Whenever Mingote spoke of his dictionary, his disdain for existence, his fanatical glance, his melancholy attitude of a soul misunderstood all indicated the genius of revolution.
On the other hand, when he recounted his successes as an advertising agent, as a business broker, the modern man would appear,—the struggle-for-lifer of the public auction and the loan shop, of the druggist and the perfumer.

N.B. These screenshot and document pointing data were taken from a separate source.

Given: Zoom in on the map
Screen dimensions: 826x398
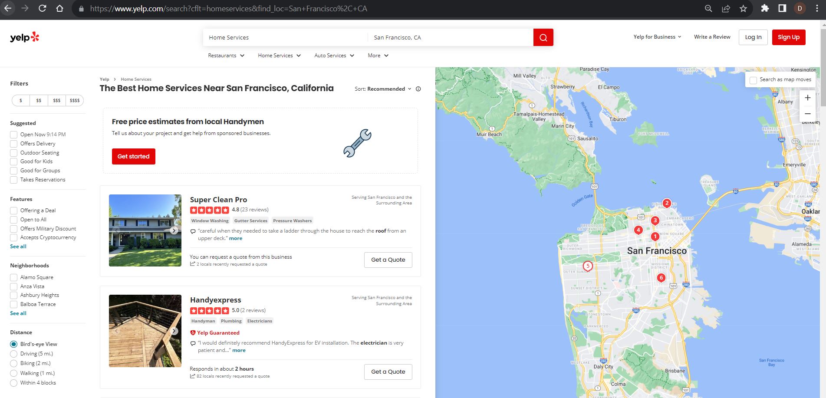Looking at the screenshot, I should coord(807,98).
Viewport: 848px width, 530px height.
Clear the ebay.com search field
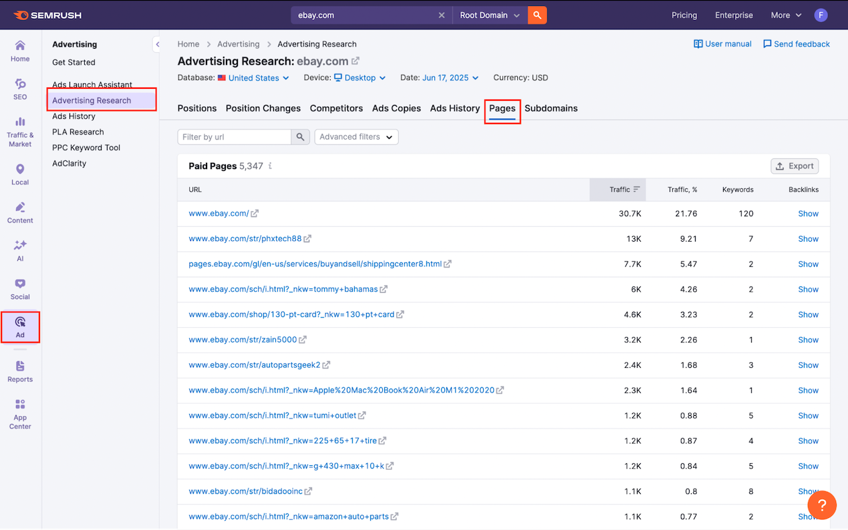(x=441, y=15)
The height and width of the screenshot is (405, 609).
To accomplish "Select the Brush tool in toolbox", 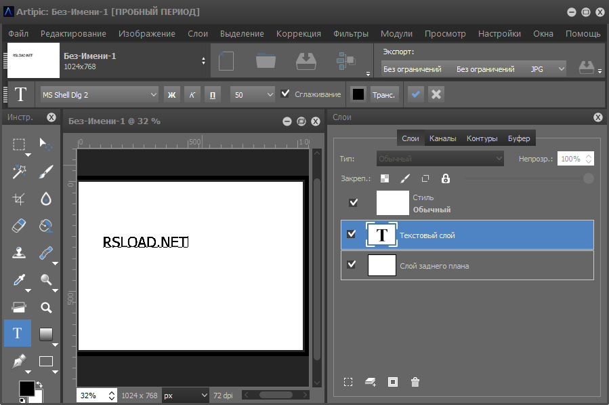I will click(45, 172).
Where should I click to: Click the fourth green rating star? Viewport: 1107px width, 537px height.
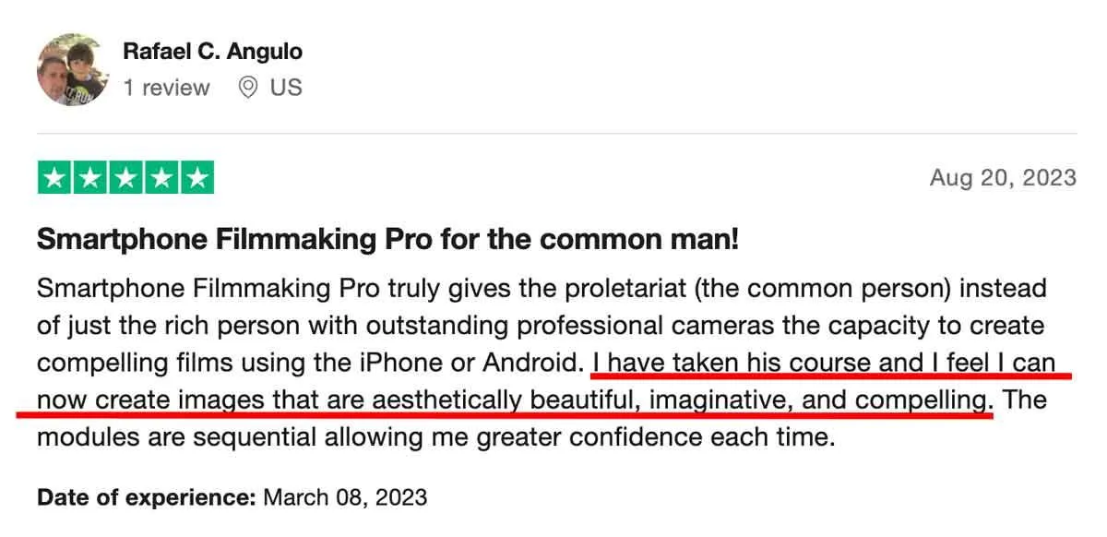coord(161,177)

“It was I,” he would boast, “who auctioned off La Chavito. I sold the stable to the Marquis de Sacro-Cerro and the lands to the Viscountess. It was I who launched the Pipot Cataphoretic; the Alex Wild Arabian Jasmine Pectoral; Chiper’s Manicure Paste; Pirogoff’s Electrical Cataplasm; Clarckson’s Peptic Flour; Tomás y Gil’s Artificial Heart; Rocagut’s Sudorific Plaster, and yet, here I stand, utterly deserted.”
Mingote imagined that all Madrid was in a conspiracy to keep him down; but he was waiting for the opportune moment in which he should triumph over his enemies.
His greatest illusions were founded upon his mines, which, though they were supposedly wonderful, he was not averse to selling in cheap lots. He was for ever carrying around in his pockets, wrapped up in newspaper sheets, various specimens from his mines in this place and that.